New Delhi: Support is pouring in for JNUSU president Kanhaiya Kumar, who is facing charges of sedition for his alleged involvement in anti-national sloganeering during a controversial event for Parliament attack convict Afzal Guru, from universities all over the world.
Over 400 academicians from international education institutions have joined in support of JNU students' agitation against a row over an event on the campus involving anti-national sloganeering.
The likes of Oxford, Yale, Cambridge, Columbia, Harvard University amongst others have signed a joint statement stating that "JNU stands for a vital imagination of the space of the university — an imagination that embraces critical thinking, democratic dissent, student activism, and the plurality of political beliefs. It is this critical imagination that the current establishment seeks to destroy. And we know that this is not a problem for India alone".
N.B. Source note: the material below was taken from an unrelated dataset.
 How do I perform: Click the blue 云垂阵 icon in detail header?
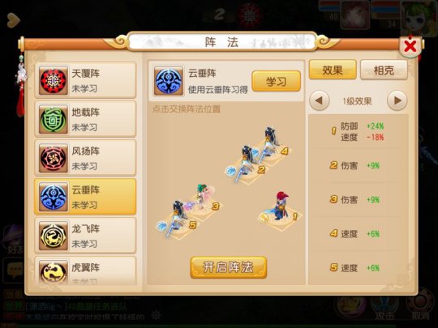[169, 81]
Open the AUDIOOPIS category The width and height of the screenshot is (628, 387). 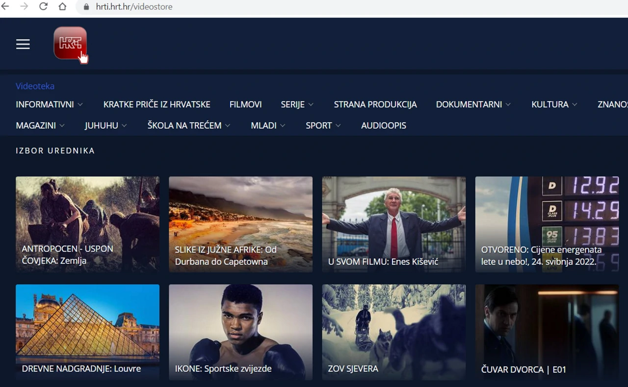383,126
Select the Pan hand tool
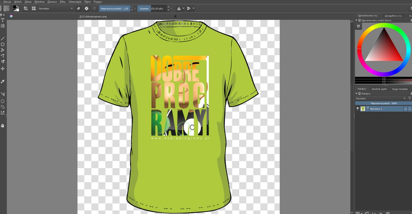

UK's Warwick University, too, put out a statement on their website stating that –
“We, the undersigned, wish to express our solidarity with the ongoing student struggle at Jawaharlal Nehru University in Delhi, India. In doing so, we wholeheartedly condemn the extra-constitutional detention of the JNU Students' Union leader Kanhaiya Kumar and seven other students on February 9, 2016. Universities should be places of academic freedom where dissent and critical thinking must not only be tolerated but should be actively encouraged. The students who have been charged with sedition (a colonial-era relic that the Supreme Court of India itself has attempted to weaken) for questioning the Indian state's controversial execution of Afzal Guru, the man accused in the attack on the Indian Parliament in 2001, breached no law, and are being illegally detained.”
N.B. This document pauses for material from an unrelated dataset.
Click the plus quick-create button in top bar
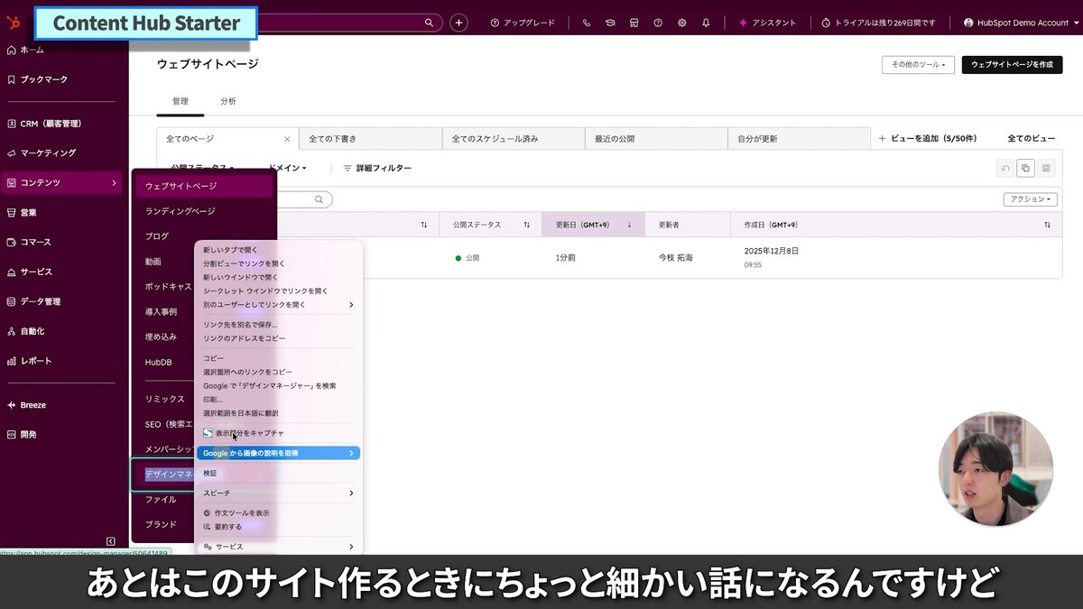Image resolution: width=1083 pixels, height=609 pixels. (458, 23)
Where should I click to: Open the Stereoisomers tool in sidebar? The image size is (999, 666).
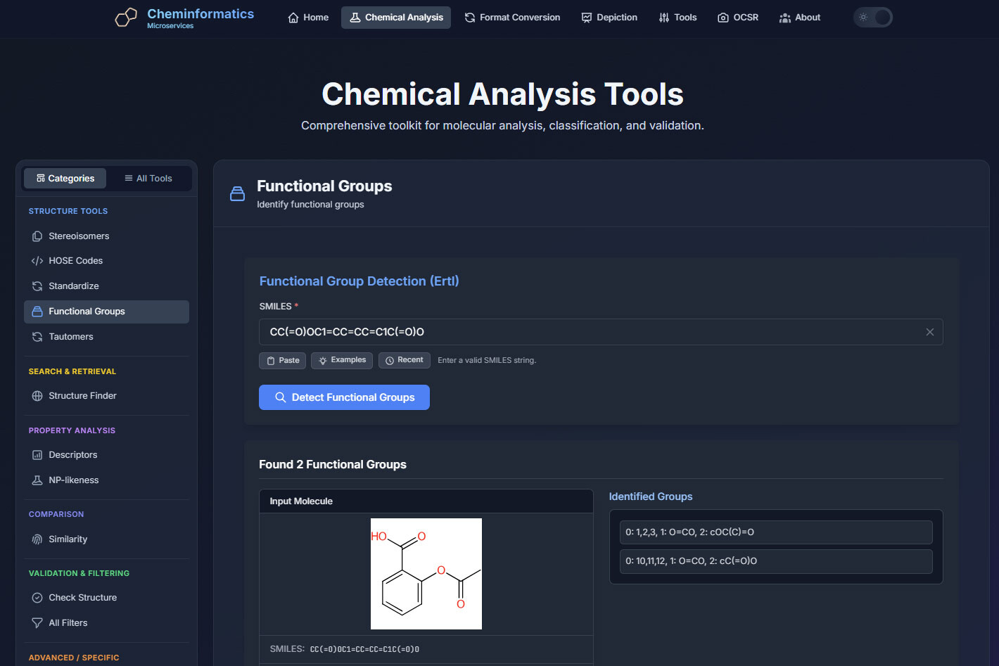pyautogui.click(x=79, y=236)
Also Read: JNU row: Sedition charges against Kanhaiya Kumar may have to be dropped, says MHA
Kumar's recent arrest has triggered wide spread crusading from student all over India, with teachers joining in and boycotting classes, too. Yesterday, violence again broke out in Delhi's Patiala court complex where Kumar was attacked twice at a Delhi court. He identified his attacker who was sitting in court but the police allegedly let him go.